▶ **The problem**
Here the job is to transcribe only the lines from the one containing "Task: Switch to" through the last line below, exactly as written; please leave out pictures.

[Saved entries]
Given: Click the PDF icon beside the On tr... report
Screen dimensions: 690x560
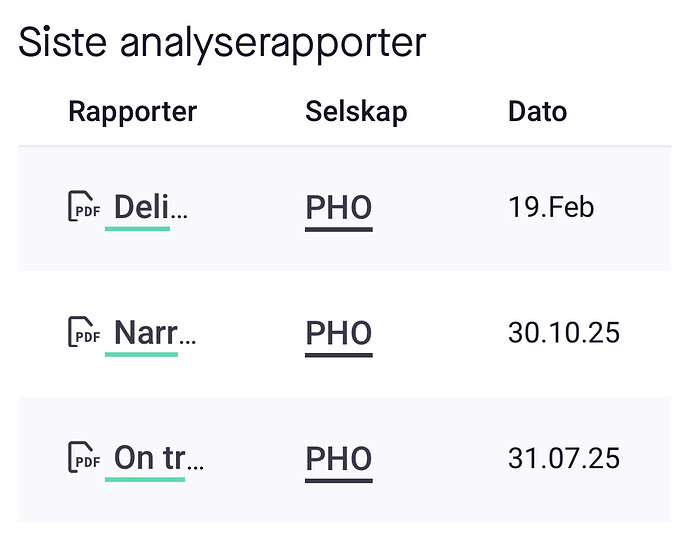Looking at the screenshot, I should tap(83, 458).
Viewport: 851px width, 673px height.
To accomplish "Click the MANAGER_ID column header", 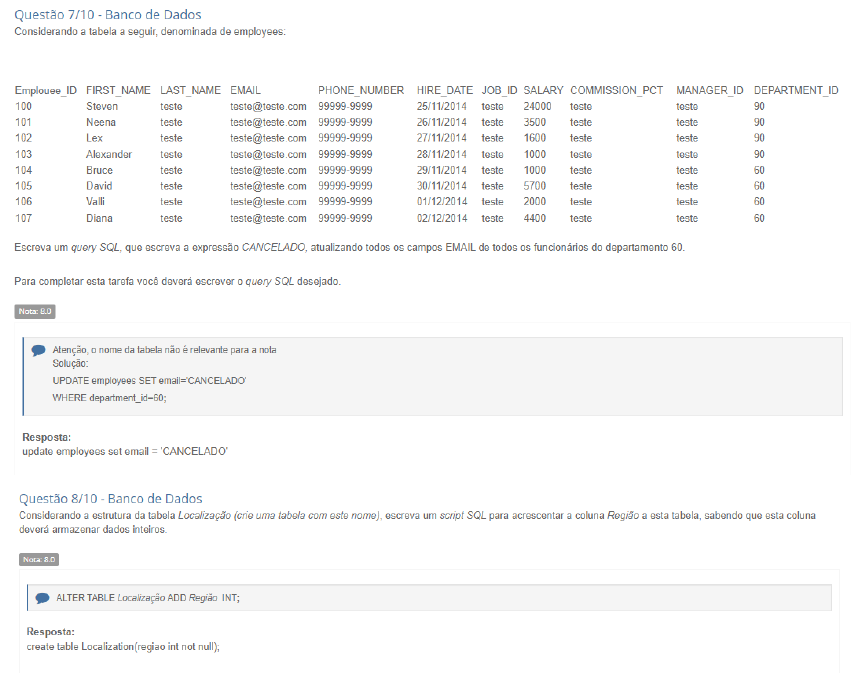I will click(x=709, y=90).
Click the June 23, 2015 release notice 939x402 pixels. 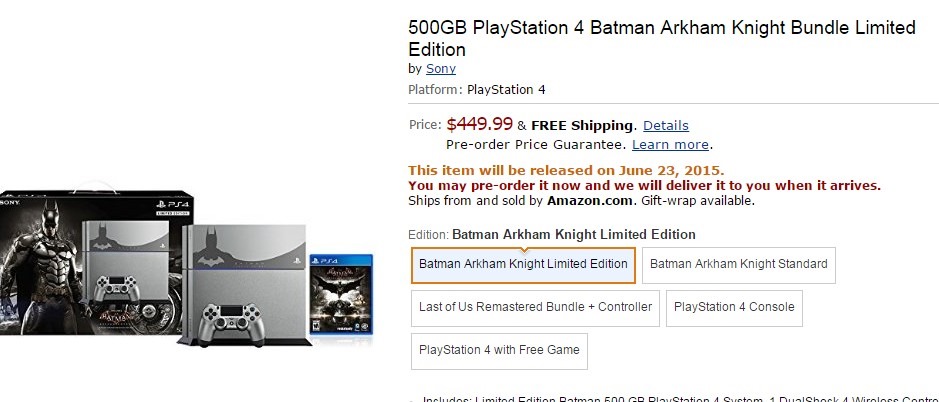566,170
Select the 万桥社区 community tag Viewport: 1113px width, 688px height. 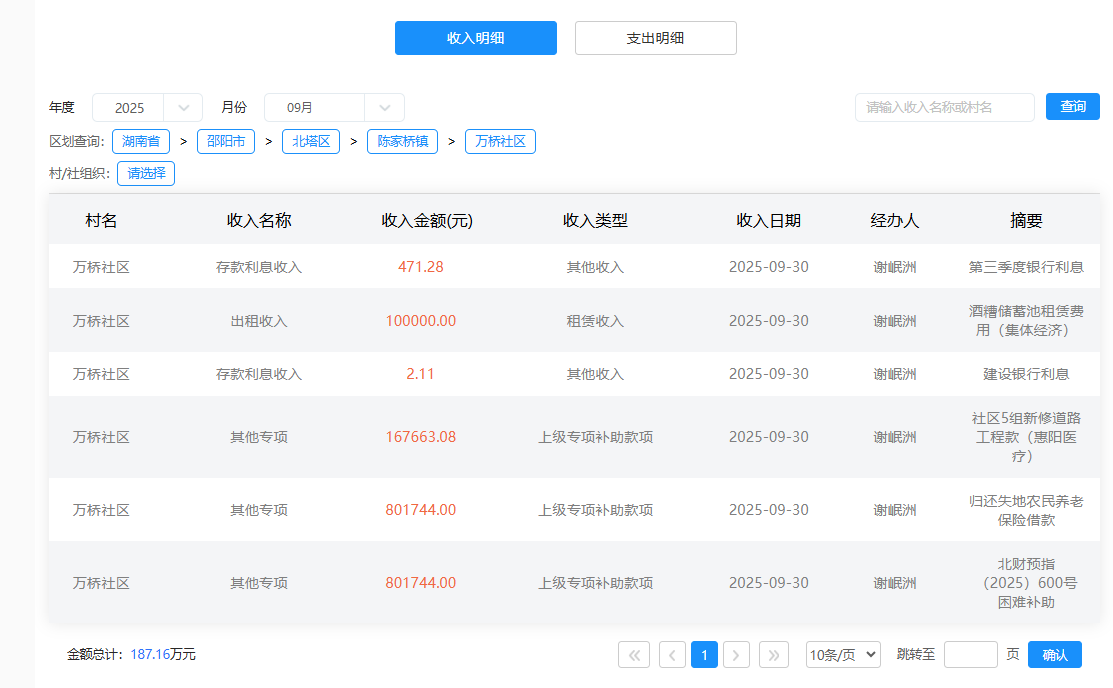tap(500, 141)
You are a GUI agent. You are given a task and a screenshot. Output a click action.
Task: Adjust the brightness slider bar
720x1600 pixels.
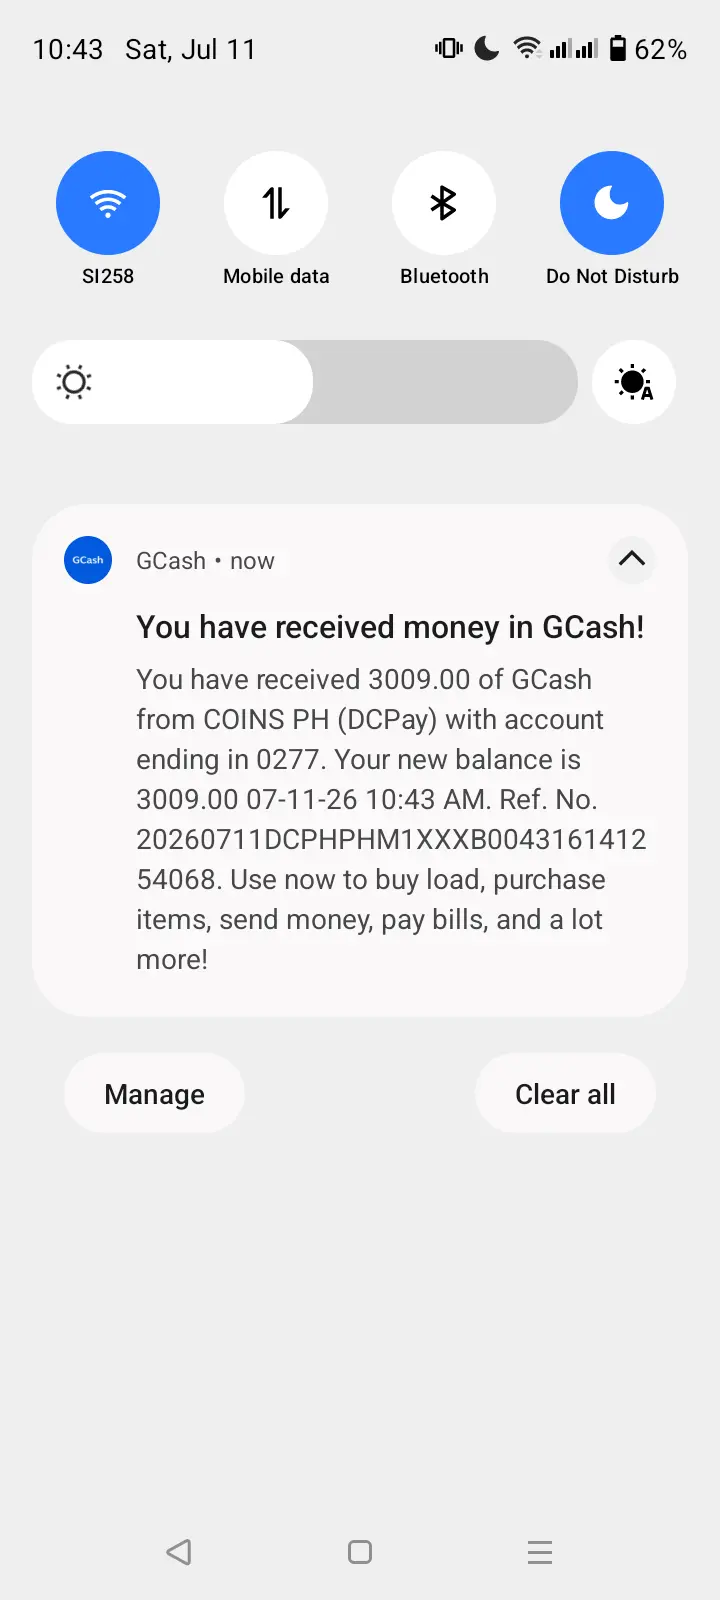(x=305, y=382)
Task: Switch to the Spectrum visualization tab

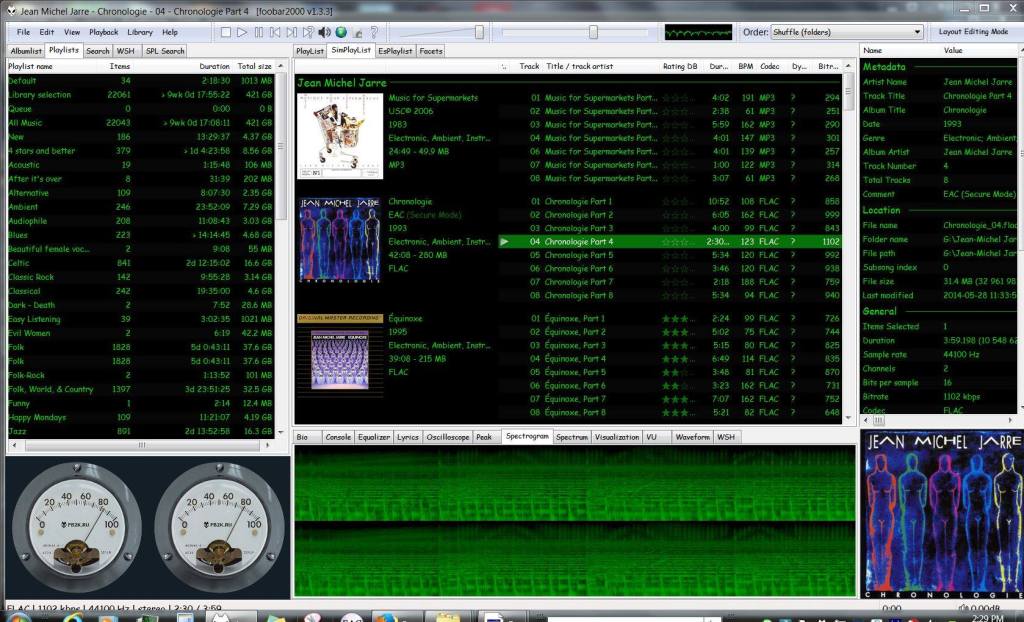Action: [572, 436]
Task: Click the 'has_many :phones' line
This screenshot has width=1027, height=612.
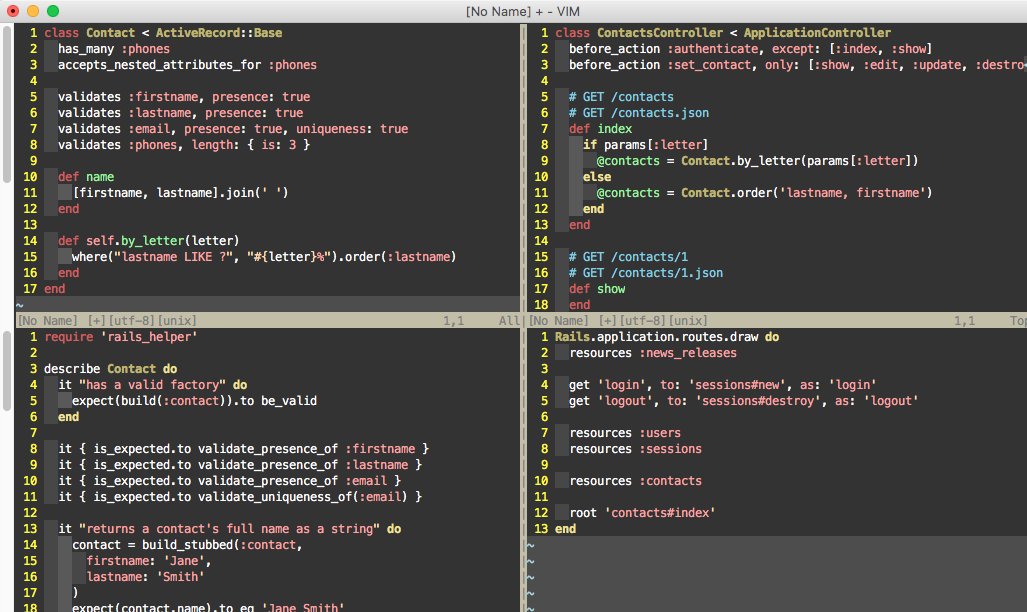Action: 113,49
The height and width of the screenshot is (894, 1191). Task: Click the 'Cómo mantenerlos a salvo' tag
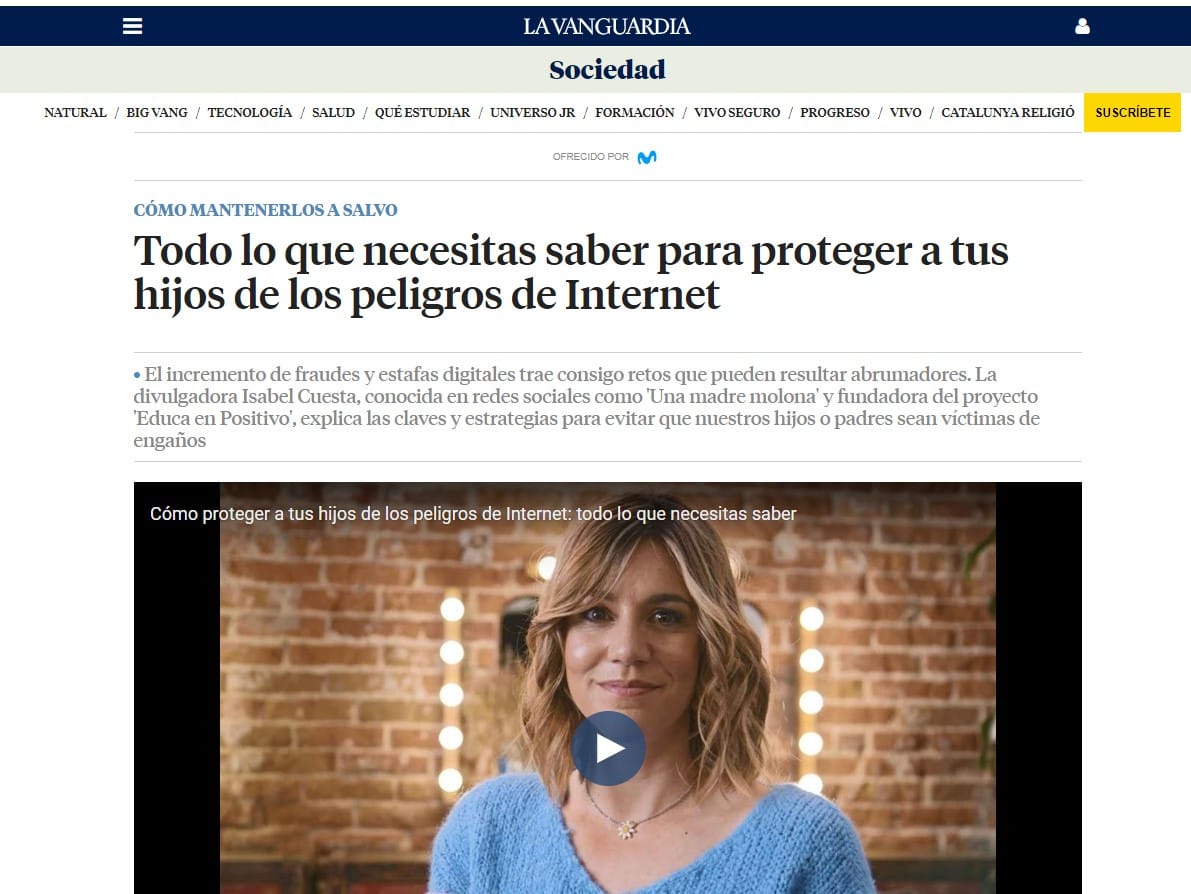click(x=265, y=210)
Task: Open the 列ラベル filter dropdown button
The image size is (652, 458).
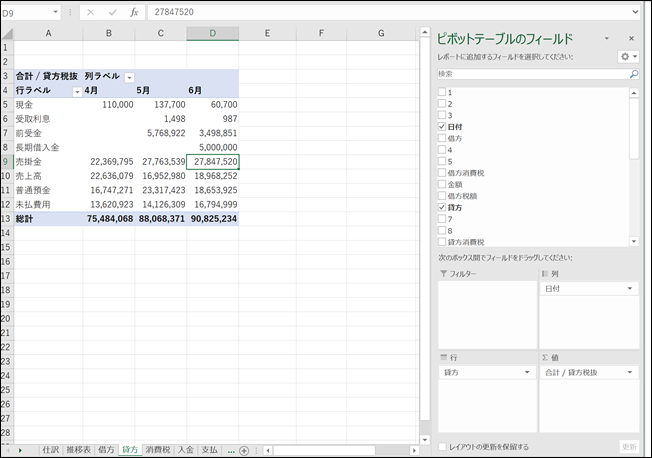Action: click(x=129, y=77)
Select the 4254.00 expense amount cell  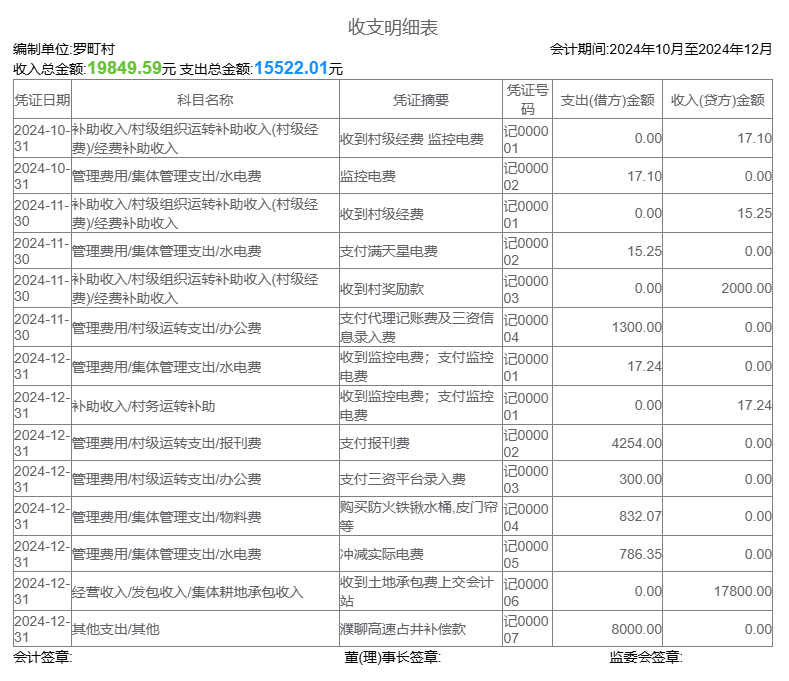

▶ **Written answer**
Task: Switch to the Spectrum visualization tab

Action: [572, 436]
Task: Click the 'has_many :phones' line
This screenshot has width=1027, height=612.
Action: 113,49
The height and width of the screenshot is (894, 1191). Task: Click the 'Cómo mantenerlos a salvo' tag
click(x=265, y=210)
Task: Open the 列ラベル filter dropdown button
The image size is (652, 458).
Action: click(x=129, y=77)
Select the 4254.00 expense amount cell  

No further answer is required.